National Australia Bank reported its FY17 results today. Cash earnings were up 2.5% to $6,642 million, which was below expectation, and the statutory profit was $5,285m. The cash return on equity was 14%, down 30 basis points on last year. CET1 Capital was 10.1%, up 29 basis points.
NAB now has its main footprint in Australia, (and New Zealand). NIM improved, although the long term trend is down. Wealth performance was soft, and expenses were higher than expected, but lending, both mortgages and to businesses, supported the results. They made a provision for potential risks in the retail and the mortgage portfolio, with a BDD charge of 15 basis points but new at risk assets were down significantly this last half.
Ahead, they flagged considerable investment in driving digital, and major cost savings later into FY20.
Of the $565.1 billion in loans, 58% of the business is mortgages, 40% business loans and 2% personal loans. 84% of gross loans are in Australia, and 13% in New Zealand. 10.9% of gross loans, or $61.9bn are commercial real estate loans, mainly in Australia.
So, the key risk, or opportunity, depending on your point of view, is the property sector. Currently portfolio losses are low at 2 basis points but WA past 90-day mortgages were up. If property prices start to fall away seriously, new mortgage flows taper down, or households get into more difficulty (especially if rates rise), NAB will find it hard to sustain its current levels of business performance.
Looking in more detail, Group Net operating income was 2.7% higher YOY and 1.8% higher in the second half.
Group net interest margin was 1.88%, up from 1.82% in 1H. They improved their lending margin by 7 basis points. The bank levy cost 3 basis points.
But long term NIM trends are lower.
Operating expenses rose 2.6% YOY
B&DD Charges rose to $416m, and was 0.15% of GLAs.
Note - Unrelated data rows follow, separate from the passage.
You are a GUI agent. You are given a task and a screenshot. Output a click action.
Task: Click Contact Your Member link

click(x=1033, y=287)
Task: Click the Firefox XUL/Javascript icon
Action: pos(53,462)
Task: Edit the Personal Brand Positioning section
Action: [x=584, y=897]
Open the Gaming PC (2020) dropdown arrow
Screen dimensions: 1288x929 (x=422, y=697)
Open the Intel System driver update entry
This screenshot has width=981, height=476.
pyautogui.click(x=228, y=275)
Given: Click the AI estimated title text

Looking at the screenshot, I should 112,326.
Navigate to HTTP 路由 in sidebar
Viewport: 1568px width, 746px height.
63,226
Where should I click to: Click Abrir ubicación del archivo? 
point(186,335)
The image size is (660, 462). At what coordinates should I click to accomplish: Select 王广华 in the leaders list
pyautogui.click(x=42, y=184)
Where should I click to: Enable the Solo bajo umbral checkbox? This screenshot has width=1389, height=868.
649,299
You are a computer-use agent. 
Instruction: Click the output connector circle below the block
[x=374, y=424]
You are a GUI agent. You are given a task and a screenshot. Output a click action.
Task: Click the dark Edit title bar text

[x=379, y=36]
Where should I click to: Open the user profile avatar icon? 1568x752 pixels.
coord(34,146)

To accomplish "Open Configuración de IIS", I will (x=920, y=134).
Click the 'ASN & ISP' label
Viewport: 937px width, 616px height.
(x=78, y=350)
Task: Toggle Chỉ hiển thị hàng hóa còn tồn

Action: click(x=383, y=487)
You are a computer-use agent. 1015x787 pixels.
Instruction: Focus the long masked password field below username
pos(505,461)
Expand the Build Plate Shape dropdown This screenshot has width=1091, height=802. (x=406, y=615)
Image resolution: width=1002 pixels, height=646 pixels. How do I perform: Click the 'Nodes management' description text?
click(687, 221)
New impairments were $452m Sep 17, down from $690m in Mar 17.
The collective provisions were up, $2,798m in Sep 17.
NAB CET1 ratio is 10.1% under APRA, but 14.5% under their claimed Internationally Comparable CET1 ratio. It was hit by the move to higher mortgage risk weights in 2H. This added around 17 basis points.
51% of funding is from stable customer deposits. The Liquidity Coverage Ratio was 123%.
The net stable funding ratio was 108% at Sep 17.
Looking in more detail at the segments:
The net interest margins for Consumer Banking and Wealth is 2.10%.
NIM for Business and Private Banking was higher.
Corporate and Institutional Banking NIM also improved.
NIM in the NZ business was also higher in 2H17.
Turning to the critical Australian Mortgage portfolio we see that housing revenue grew..
.. and NIM improved in 2H17.
They highlight prudent customer behaviour – on average customers are 30 monthly payments in advance; 73% of all customers are at least 1 month in advance but this includes offset accounts.
They said the average LVR at origination was 69% and the dynamic LVR is 43%
NAB uses interest rate buffers and applies a floor rate (7.25%) or buffer (2.25%) to new and existing debt, plus granular expense evaluation across 12 customer expense criteria using the greater of customer expense capture or scaled Household Expenditure Measures.
The strongest growth came from their Broker and Advantedge channels, with 4,637 brokers under NAB owned aggregators. 42% of draw-downs were attributed to brokers in Sep 17. One third of the portfolio is broker originated.
They reported some switching from interest only loans to principal and interest loans, including contractual conversion.
The proportion of new interest only lending is falling. The 30% Interest Only flow cap includes all new IO loans and net limit increases on existing IO loans. The cap excludes line of credit and internal refinances unless the internal refinance results in an increased credit limit (only the increase is included in the cap).
90-Day past due date are sitting at ~0.6%, but WA is 1.2% (similar to other lenders, WA is were higher risks reside at the moment). QLD is around 1.0%. 9% of loans are in WA, 17% in QLD. Current loss rates are 2 basis points (12 month rolling Net Write-offs / Spot Drawn Balances).
Looking ahead, the bank is targetting more than $1bn in cost savings by FY20 by driving simplification and automation, with a flatter organisational structure, and savings from procurement and third party costs. However, FY18 expenses are expected to increase by 5-8% due to higher investment spend, then targeting broadly flat expenses to FY20.
They highlight the transition to mobile, with more transactions now via mobile than internet banking.
Further investments will be made here. 6,000 jobs will go in the next 3 years, while 2,000 new digital jobs will be created.